Living in Las Vegas means there are tons of amazing food options. You name it, we’ve got it. Five-star restaurants. Michelin rated. Celeb chefs with numerous outlets across town. But, what we don’t have a lot of is food trucks.
Yes, there are some. Las Vegas has, what you could say, a burgeoning street food scene. But, step outside of Las Vegas and into another city, and holy. cow. The street food options are overwhelming.
Abby, Kristin and I had planned on having a low-cost San Francisco/Napa weekend. Before Abby and I even stepped foot on the amazing Virgin flight, we had discussed, at length, our dining options for the weekend.
We were for sure hitting: Oxbow Market in Napa. And, Off the Grid in San Francisco.
I’ve never really been into the street food scene, mostly because I work in the back of a restaurant and I eat, sleep and breathe restaurant food. But, this … this street food orgy, sounded pretty fantastic.
It started with a conversation between us and the awesome blogger, Spencer Spellman, a recent newbie to San Fran. His goal? To eat his way through the food trucks at Off the Grid.
Naturally, we decided to join him on this adventure.
The day of our flight, also the day of Off the Grid, Abby and I were messaging each other back and forth. Apparently, the weather in San Francisco was not what we were used to in Las Vegas.
Low 60s. Drizzle. Which, in Las Vegas/desert life translates into “holy shit, it’s f#$%ing cold.”
“What do we wear? What does 60 degree weather even feel like?” We asked each other.
“It’s soooo cold.” We lamented.
So, when we finally arrived to town, the clouds were thick and the threat of rain hung in the air.
Abby pulled her winter coat tighter, and Â I, clad only in jeans, Chucks and a cardigan, wondered what the hell I was thinking when I packed.
Quick enough, Kristin was at the BART station to pick us up and drive us over to our hotel, the historic and palatial Fairmont Hotel.
We quickly re-grouped. I grabbed a sweater. Then, we headed down to grab a tiki cocktail with some PR ladies from the hotel. And then, it was getting late. And we were hungry.
The three of us headed over to the marina and Fort Mason, where we were greeted with the ultimate street food festival.
Yes, we had heard about it. But, what we encountered was immense.
An entire huge parking lot was converted into a food festival. Trucks. Tents. Smells. Plates. In all about 30 trucks were parked there offering just about everything under the sun.
Off the Grid, founded by Matt Cohen, is a rotating street food market.
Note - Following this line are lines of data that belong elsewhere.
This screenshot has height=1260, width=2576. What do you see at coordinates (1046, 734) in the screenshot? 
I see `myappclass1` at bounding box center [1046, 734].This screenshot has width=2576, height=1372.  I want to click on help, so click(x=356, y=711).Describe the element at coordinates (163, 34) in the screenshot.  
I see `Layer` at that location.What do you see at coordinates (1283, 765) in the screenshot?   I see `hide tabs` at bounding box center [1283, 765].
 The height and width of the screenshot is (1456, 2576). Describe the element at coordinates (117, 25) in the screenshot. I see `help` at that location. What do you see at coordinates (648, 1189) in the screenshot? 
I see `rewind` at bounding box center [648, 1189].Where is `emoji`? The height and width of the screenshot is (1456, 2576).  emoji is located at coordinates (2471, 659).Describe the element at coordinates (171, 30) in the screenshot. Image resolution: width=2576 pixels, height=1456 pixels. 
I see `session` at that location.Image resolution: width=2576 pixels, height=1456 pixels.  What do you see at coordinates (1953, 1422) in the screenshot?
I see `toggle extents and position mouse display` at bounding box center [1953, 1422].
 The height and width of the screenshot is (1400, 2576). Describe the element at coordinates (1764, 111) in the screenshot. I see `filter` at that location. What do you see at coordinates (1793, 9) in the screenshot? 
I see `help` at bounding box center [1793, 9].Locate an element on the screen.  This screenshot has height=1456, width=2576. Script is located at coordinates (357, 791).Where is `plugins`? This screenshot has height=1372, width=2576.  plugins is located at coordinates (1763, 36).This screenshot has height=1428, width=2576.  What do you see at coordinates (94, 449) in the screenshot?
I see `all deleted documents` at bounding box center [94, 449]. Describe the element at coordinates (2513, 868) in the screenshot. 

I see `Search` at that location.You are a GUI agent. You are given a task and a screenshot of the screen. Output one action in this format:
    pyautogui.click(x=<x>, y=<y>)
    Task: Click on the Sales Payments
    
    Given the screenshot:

Monday through Saturday, it stops in various locations across the city, with anywhere from a few to a little more than 10 food trucks. But, Friday night is the Grand Daddy of all Off the Grid’s. It’s when people flock to the street food scene. The love the city feels for the event is apparent.
Entry is free, and then it’s a free-for-all. Want tacos? No problem. How about a new drink concoction (I tried hibiscus cinnamon tea)? OK. Gourmet rotisserie? Cajun? Korean? Artisan burgers? Check. Check. Check. Then, there’s the desserts. Creme brulee. Cupcakes. Cakes.
You want it, Off the Grid has it.
Plus, there’s a beer and wine tent and live music.
Our group ended up being six total, and we took turns going to trucks and getting food for everyone to taste.
Somehow, between the mix of plates and wine, I tried duck.
I have sworn up and down I would never eat the cute lil’ guys. Every night at work, I see them hanging, featherless, ready for consumption. And, I have just never been able to convince myself to try the game.
We were eating tacos, and they saved one for me. I rolled the meat around in my tongue.
“This … tastes … not like chicken,” I said.
Abby and Spencer looked at what I was holding. The not-chicken-colored-meat glared back at us.
“It’s my duck!” Abby exclaimed.
I washed it down with some red wine, then we headed over to the infamous creme brulee stand where Nutella strawberry and french vanilla with honey was being offered.
Of course, I had to sample both little bowls of yum.
And, then it was 10 p.m. and the stalls were closing.
We wrapped up our night with some drinks at a local Japanese restaurant, then Abby and I headed back to the Fairmont.
Stomachs full. Ready for our Napa leg of our whirlwind NoCal weekend.